Ce matin j’avais aussi en tête le dernier opus en date de Murakami « Autoportrait de l’auteur en coureur de fond », littéralement en japonais (paraît-il !) : Ce dont on parle quand on parle de courir. Murakami y évoque la musique qu’il écoute en courant, hoo-hoo ‘Sympathy for the Devil’ des Stones, je n’écoute jamais de musique quand je cours, il travaille au fil des kilomètres le texte de ses exposés à Harvard, ici j’écris des lettres, harangues pathétiques, à quelque personnalité politique, ailleurs je brouillonne des phrases pour un futur texte de notre blog préféré. Il décrit aussi ses préparations physique et mentale aux marathons de New York et de Sapporo, l’époque est révolue qui m’a vu courir des semi-marathons, je cours aujourd’hui avec moi-même ou avec Ji sur de courtes distances, jogging pépère, et mémère. Souvent je parle et ris tout seul, quand je cours, je souris au ciel quand il est beau, je peste contre les offenses humaines, les péchés de l’homme contre la nature et la beauté…je pense que je suis en forme, exercice physique et alimentation saine, cinq fruits et légumes par jour, mais que je mourrai peut-être quand même à soixante ans, dans sept ans déjà, partir c’est mourir un peu, mourir c’est partir beaucoup (sans perdre de vue que je peux très bien mourir en bonne santé). Quand je cours, comme en toutes circonstances d’ailleurs, je pense aussi à essayer d’être beau (là y’a du boulot), d’offrir la meilleure image, à moi et aux autres car j’aime rencontrer des personnes qui se présentent sous leur meilleur jour, je n’en croise pas assez et c’est dommage car une belle personne suffit à illuminer une journée. Je soigne donc mon allure, allégée comme le beurre, et veille à ne pas courir les cuisses écartées dans la posture du mâle, l’aine plus encombrée que le cerveau…Je fais aussi défiler, quand je cours, les images en cinémascope cérébral de nos joggings, à Ji et moi, dans ces fabuleux décors d’outratlantique, Manhattan Beach à Los Angeles et Asilomar sur la péninsule de Monterey, parmi ces Californiens beaux, minces, riches et bronzés (c’est dans le désordre !) qui courent, marchent, patinent ou pédalent sur les rivages du Pacifique pas si pacifique…

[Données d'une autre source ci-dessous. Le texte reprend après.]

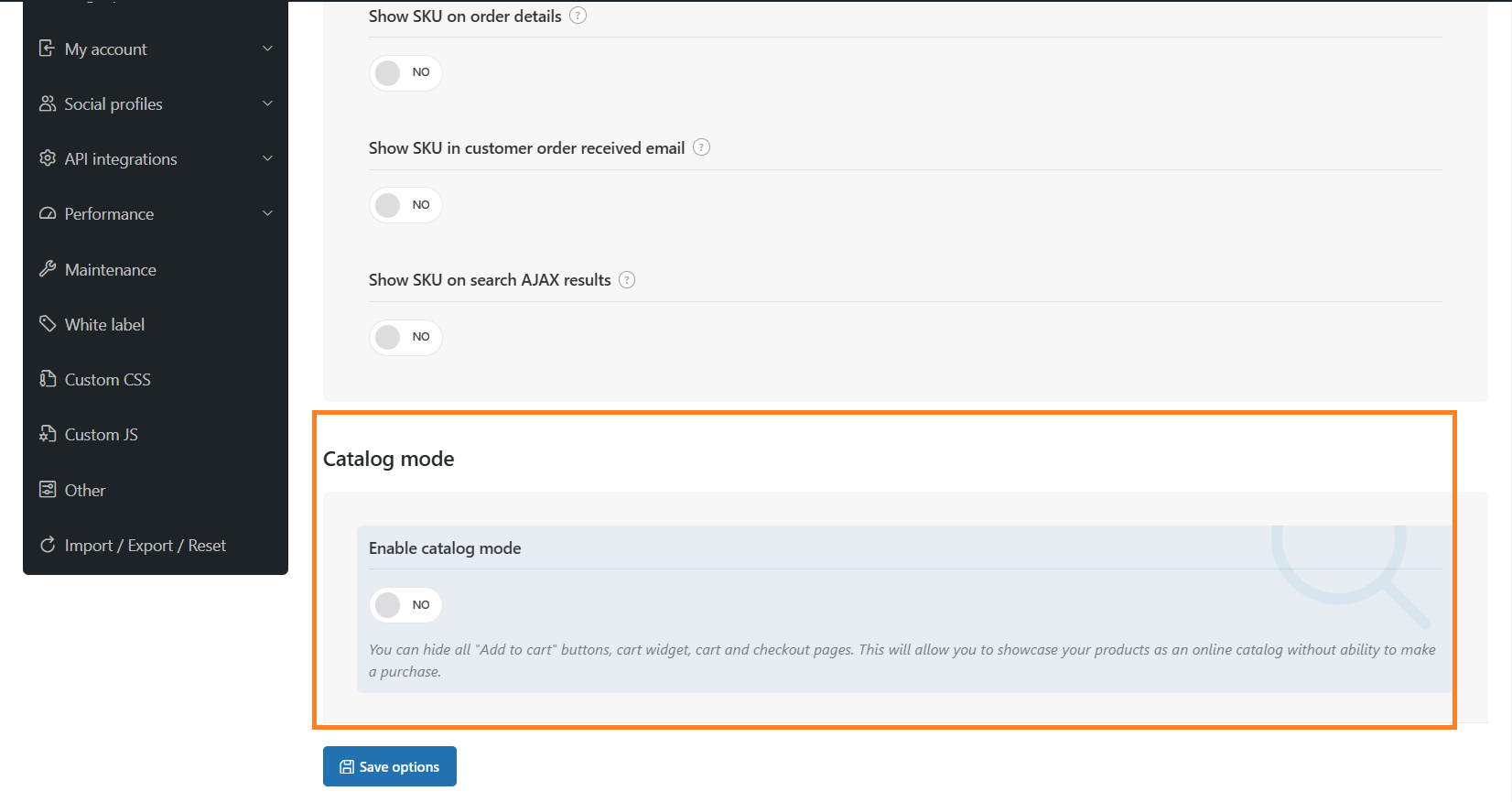Open the Other settings menu item
This screenshot has height=802, width=1512.
[x=85, y=490]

Ces premiers jours de juin 2010 nous avons couru autour du Cap Blanc Nez, Pas-de-Calais (nous l’avons pourtant traversé), côte d’Opale, baie de Wissant, bel endroit encore préservé du béton. Grandioses falaises crayeuses, plage vaste comme le désert et libérée, le matin, de toutes traces humaines sauf un tracteur et son flobard en remorque, des cultures qui épousent les reliefs (jette du riz !), dévalent jusqu’à la Manche et déclinent toutes les nuances de vert en offrant ici et là une tache de jaune colza. Des ferries qui croisent et se croisent entre le continent et l’île, embarquent, débarquent et rembarquent le weekend une cargaison d’Anglais, volant à droite, please keep right, venus voir de près les falaises opalines qu’ils devinent depuis Douvres par temps clair. Et, surtout, de l’air, beaucoup d’air, du vent iodé, de la lumière, plein de lumière, des couleurs, et de l’immensité immobile qui contrastent avec nos quotidiennes préoccupations étriquées et nos agitations stériles (mini-mini ça manque d’air).

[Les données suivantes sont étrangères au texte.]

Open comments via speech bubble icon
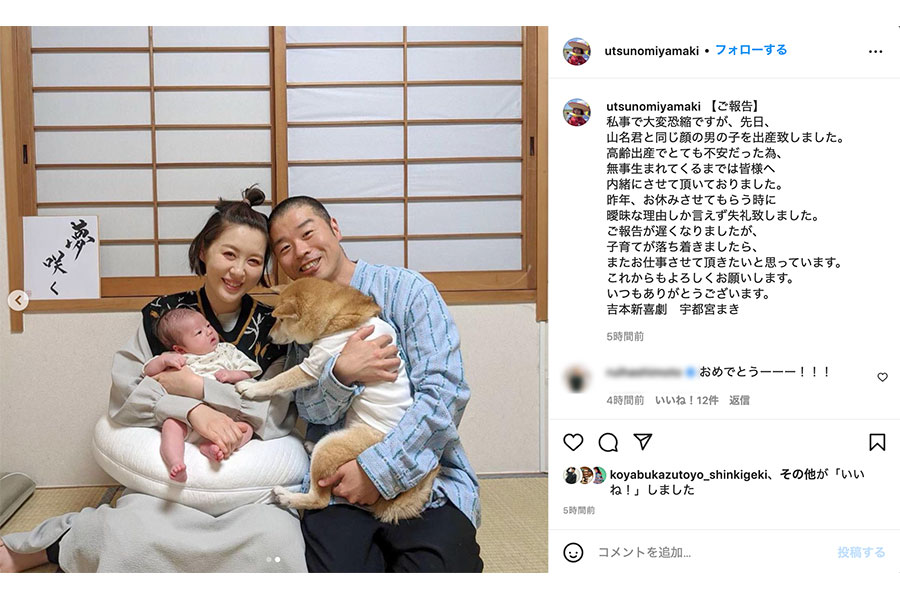 click(x=608, y=442)
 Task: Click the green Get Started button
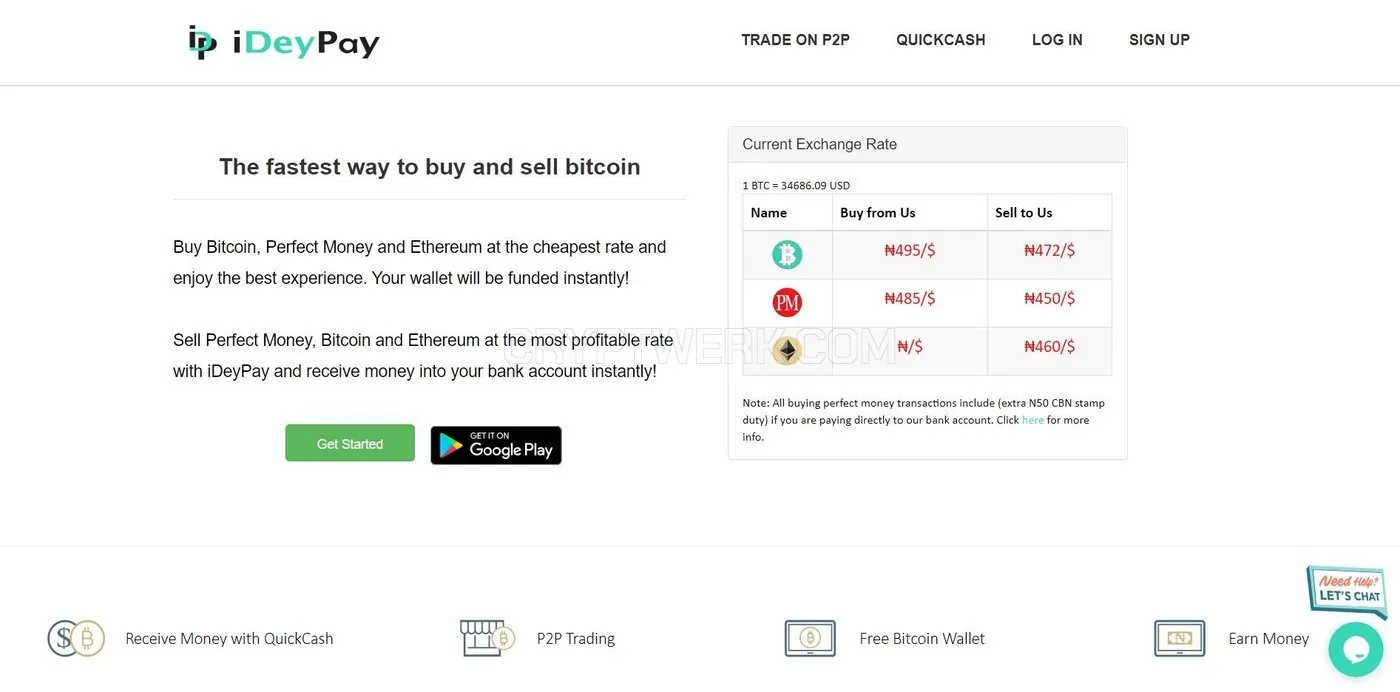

En courant ce matin j’ai pensé que nous avions vu au Blanc Nez quelques beaux visages heureux. Et les beaux visages heureux ne courent pas les rues…

 

                                            

 

Quand pour courir je sens une forme exceptionnelle, une fois par mois, je troque mon tour de Cointe contre une sortie au domaine universitaire Sart-Tilman, situé sur une autre colline au sud de la ville. De chez nous je gagne le petit canal de l’Ourthe puis remonte la rive gauche de ladite rivière jusqu’au tir à l’arc (environ six kilomètres), on n’y tire plus depuis longtemps, rejoins le château de Colonster et la faculté Botanique (plus trois), où parfois une femme assise à un bureau me fait un signe, un sourire, sans qu’il faille croire que c’est arrivé, nous les hommes !, et je traverse le domaine universitaire, chimie, grands amphithéâtres, nouvelle cafétéria en construction, futur repaire pour un café en terrasse, jusqu’au village du Sart-Tilman (plus cinq) avant de redévaler vers le centre ville par le Chemin de la Corniche le long de la rue Belle Jardinère (plus quatre). Ça grimpe sec jusqu’à la Botanique mais le parcours est arboré, parsemé de sculptures, art moderne qui me dépasse un peu, vieux ringard, bucolique, des prés et des vaches, qui ruminent, paisible, même si un chien me poursuit parfois, traces de canines dans le bas de mon short. Un circuit esthétique, sauf un matelas ici ou là, cette manie humaine de toujours tout enlaidir, quasi exempt de bagnoles. En juin et en août il n’est pas rare d’y croiser des étudiantes en tenue légère qui se promènent et s’offrent au soleil tout en s’absorbant sans grandes convictions dans un syllabus, le mot polycopié est recommandé, sans doute passablement ennuyeux (aimer les femmes mûres n’empêche pas d’apprécier la joliesse d’une peau encore lisse et tendue, d’une courbe ou d’un galbe à l’abri tellement provisoire de l’affaissement).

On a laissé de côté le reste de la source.